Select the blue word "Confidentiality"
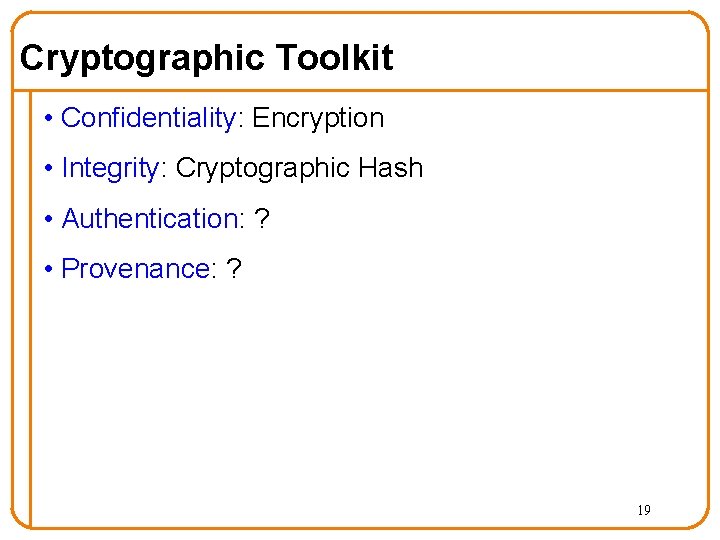Screen dimensions: 720x540 click(x=149, y=118)
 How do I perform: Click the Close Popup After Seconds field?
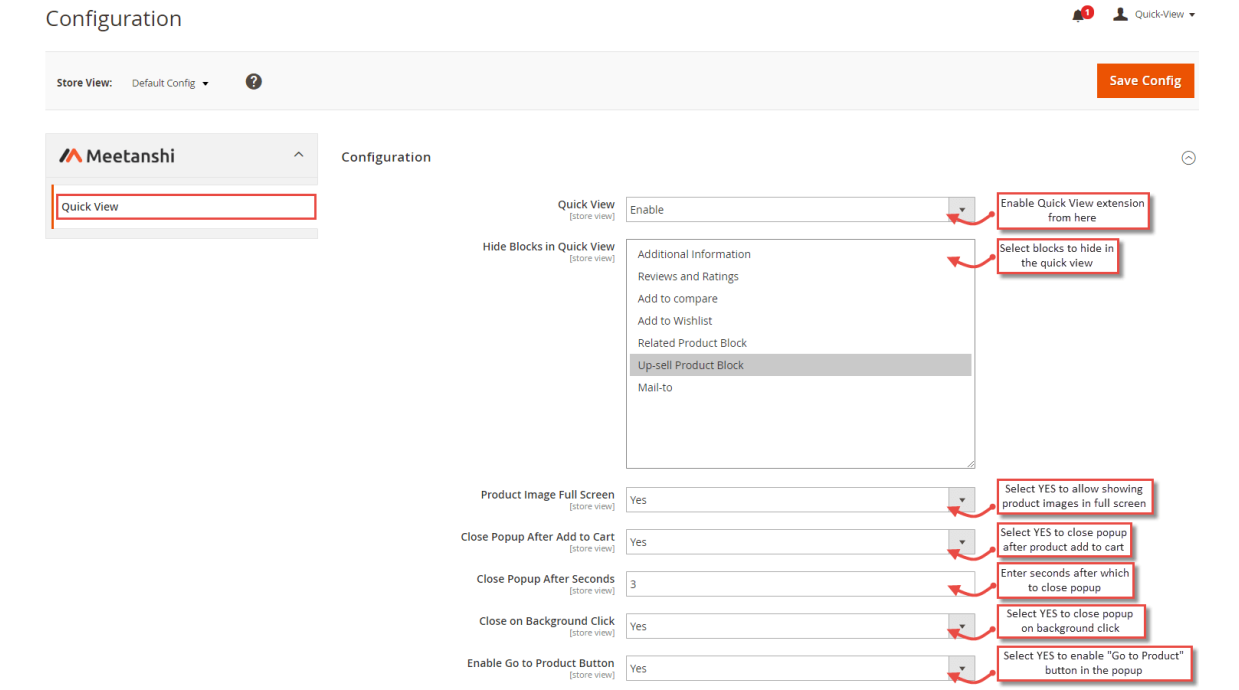[800, 583]
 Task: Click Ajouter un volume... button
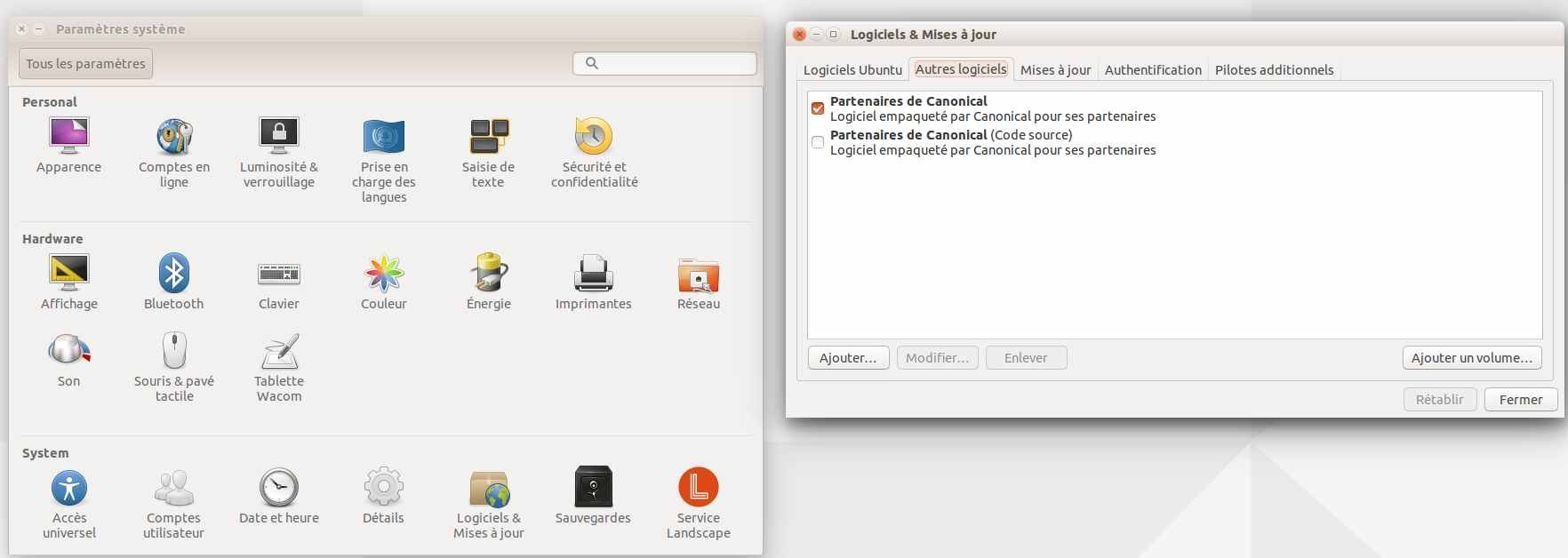[1471, 358]
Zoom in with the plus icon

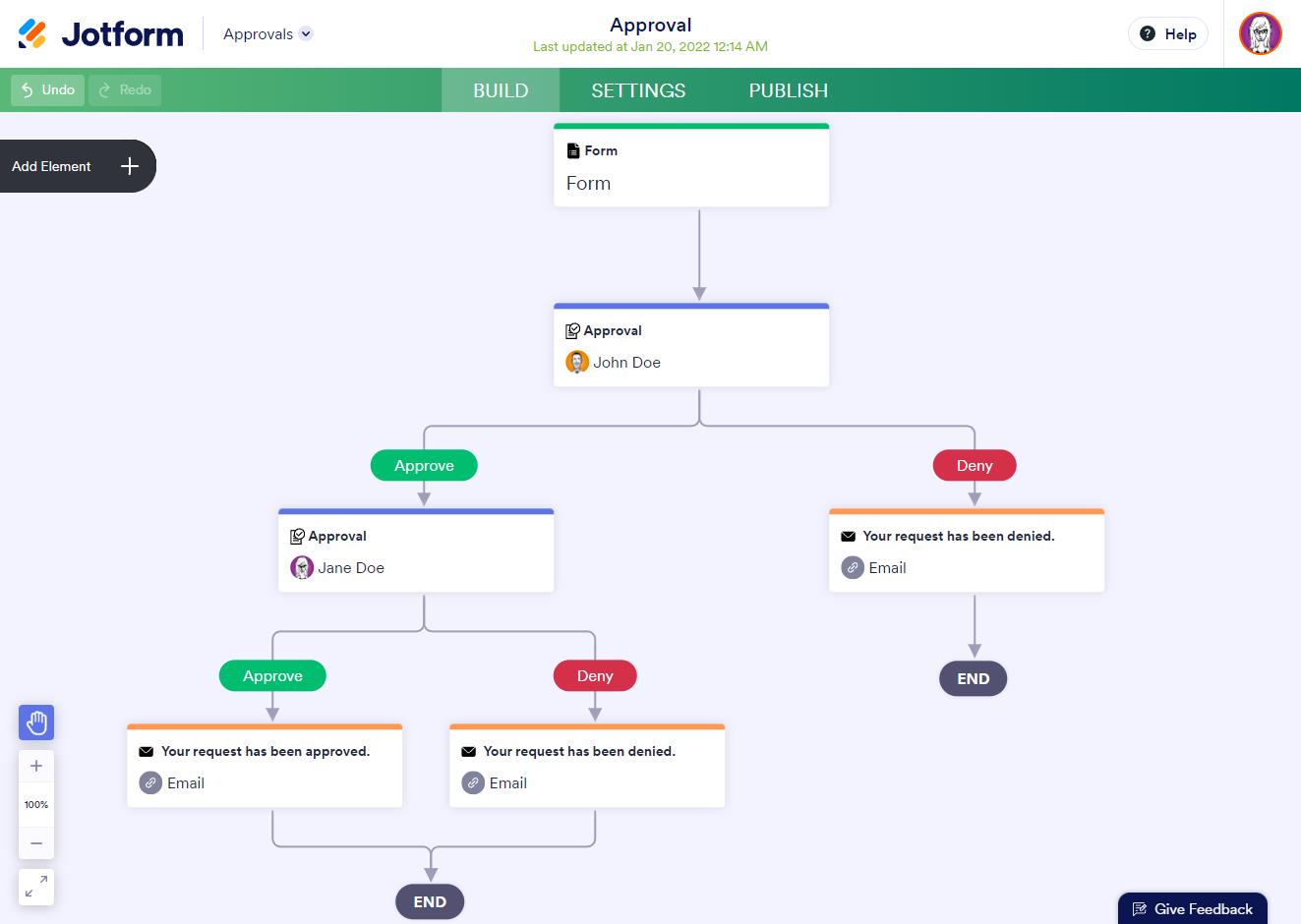(36, 766)
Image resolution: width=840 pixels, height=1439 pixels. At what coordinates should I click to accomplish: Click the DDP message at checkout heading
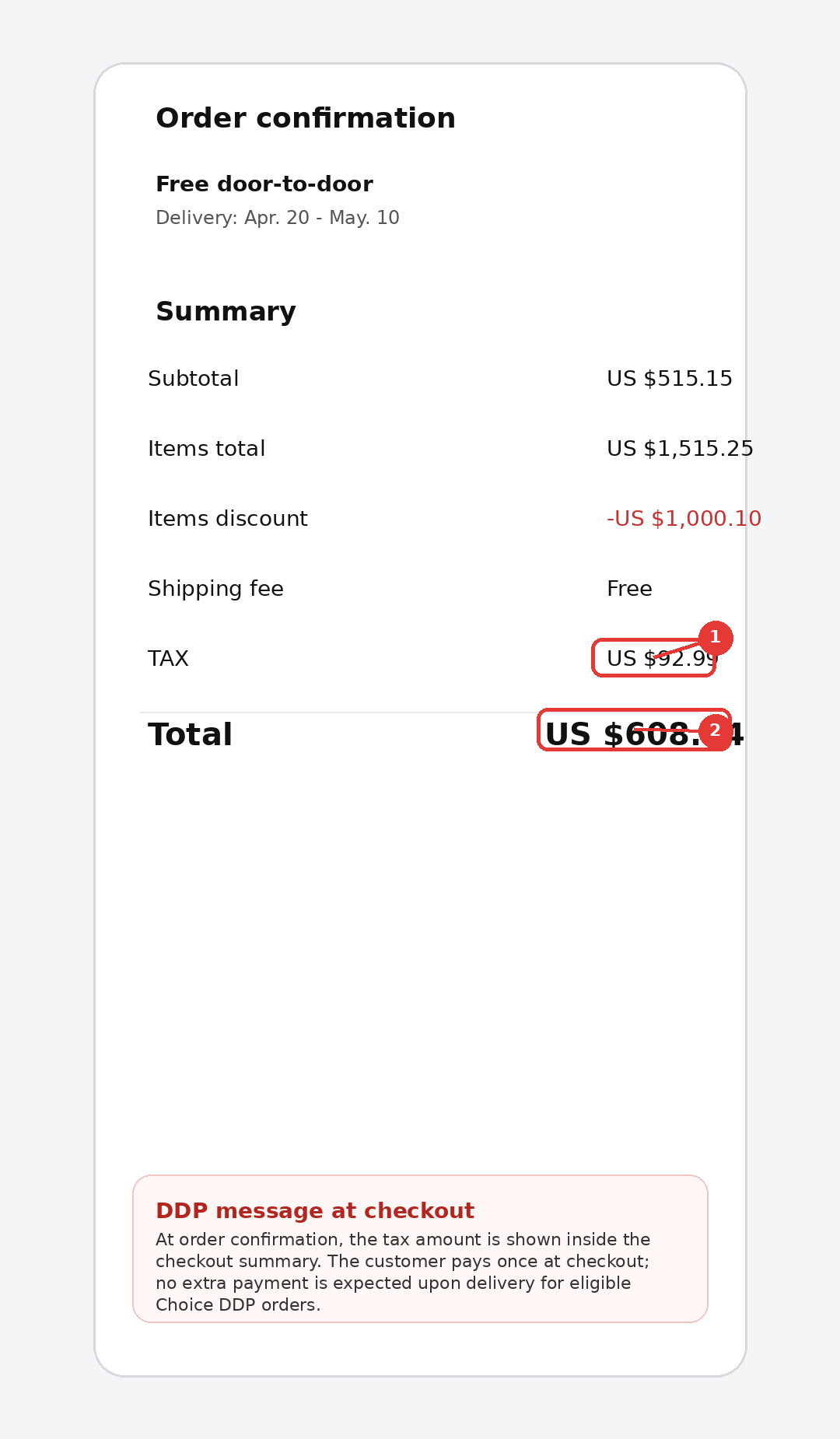click(x=315, y=1211)
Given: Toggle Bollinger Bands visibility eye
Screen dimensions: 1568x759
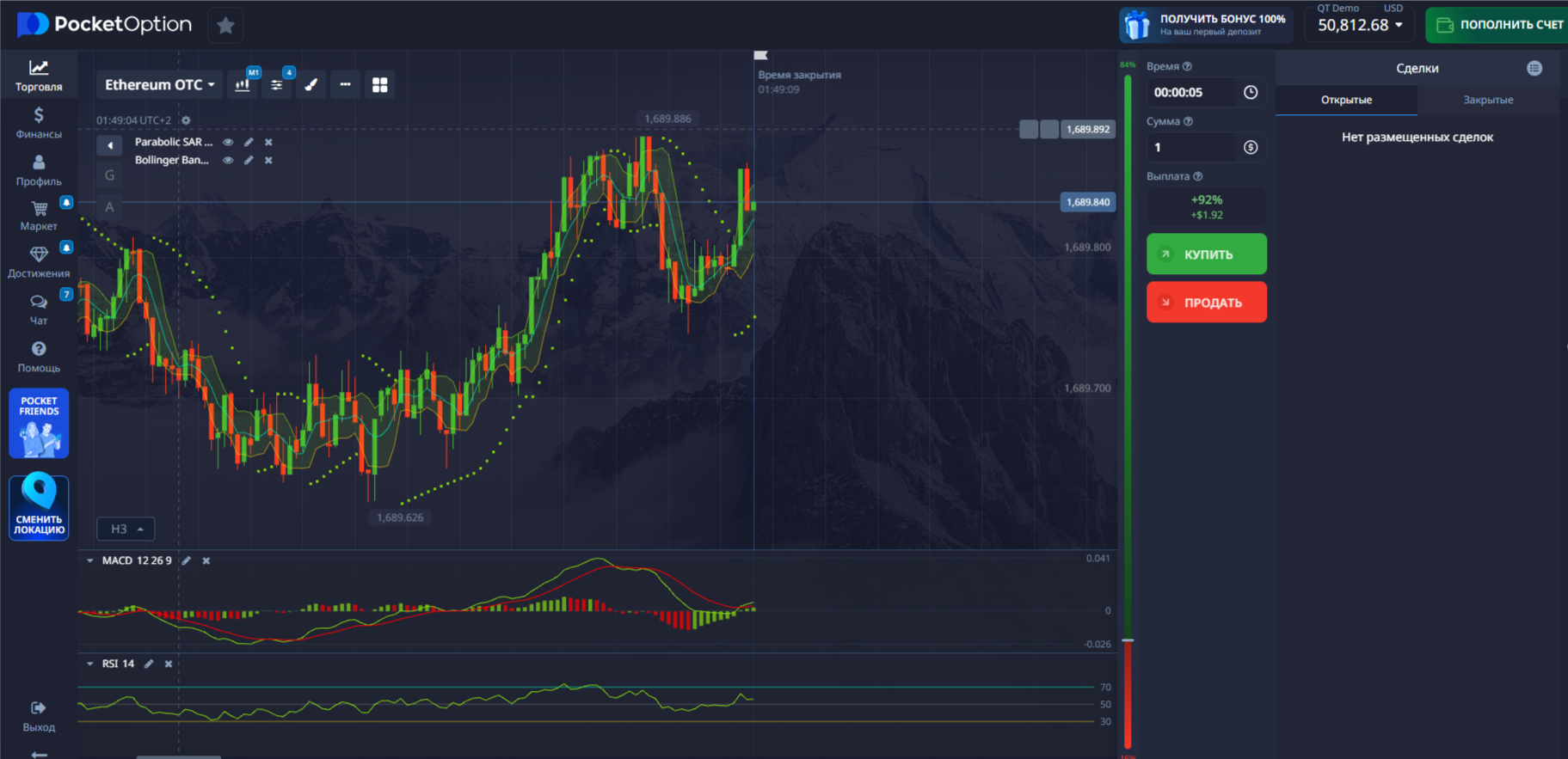Looking at the screenshot, I should 228,161.
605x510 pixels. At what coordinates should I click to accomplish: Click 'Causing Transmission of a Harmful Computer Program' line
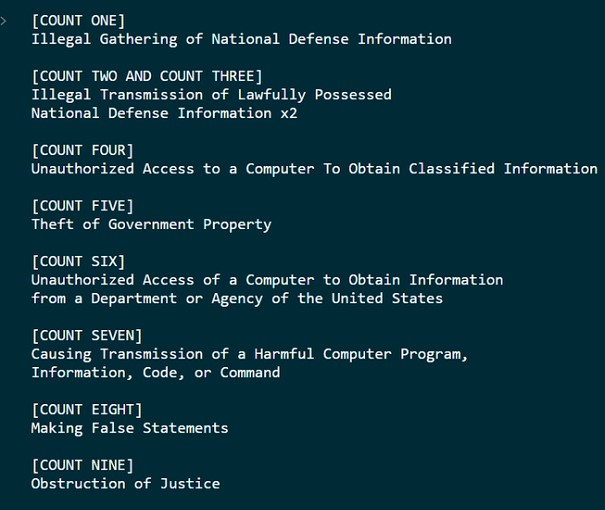click(x=250, y=354)
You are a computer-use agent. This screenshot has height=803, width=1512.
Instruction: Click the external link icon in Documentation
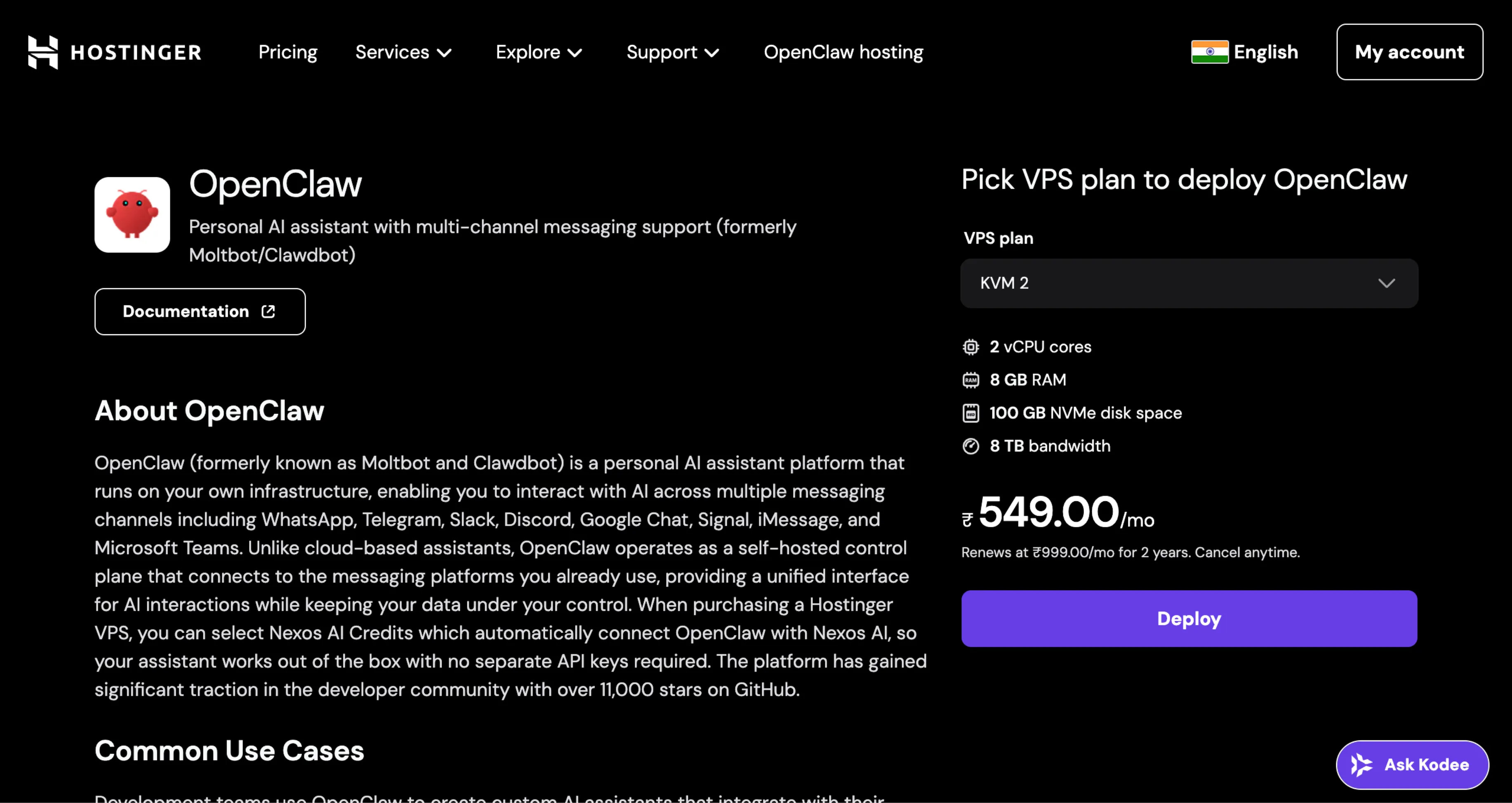click(x=268, y=312)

##########

• Your goal
Reproduce the listing exactly, but keep its images out of the copy.

• Response below
Select the blue word "Confidentiality"
Screen dimensions: 720x540 click(x=149, y=118)
 How do I perform: Click the Close Popup After Seconds field?
[800, 583]
 Task: Click Ajouter un volume... button
[1471, 358]
Zoom in with the plus icon

(36, 766)
Image resolution: width=840 pixels, height=1439 pixels. At what coordinates should I click to accomplish: Click the DDP message at checkout heading
click(x=315, y=1211)
Given: Toggle Bollinger Bands visibility eye
Screen dimensions: 1568x759
Looking at the screenshot, I should 228,161.
605x510 pixels. At what coordinates should I click to accomplish: Click 'Causing Transmission of a Harmful Computer Program' line
click(x=250, y=354)
You are a computer-use agent. This screenshot has height=803, width=1512.
Instruction: Click the external link icon in Documentation
click(x=268, y=312)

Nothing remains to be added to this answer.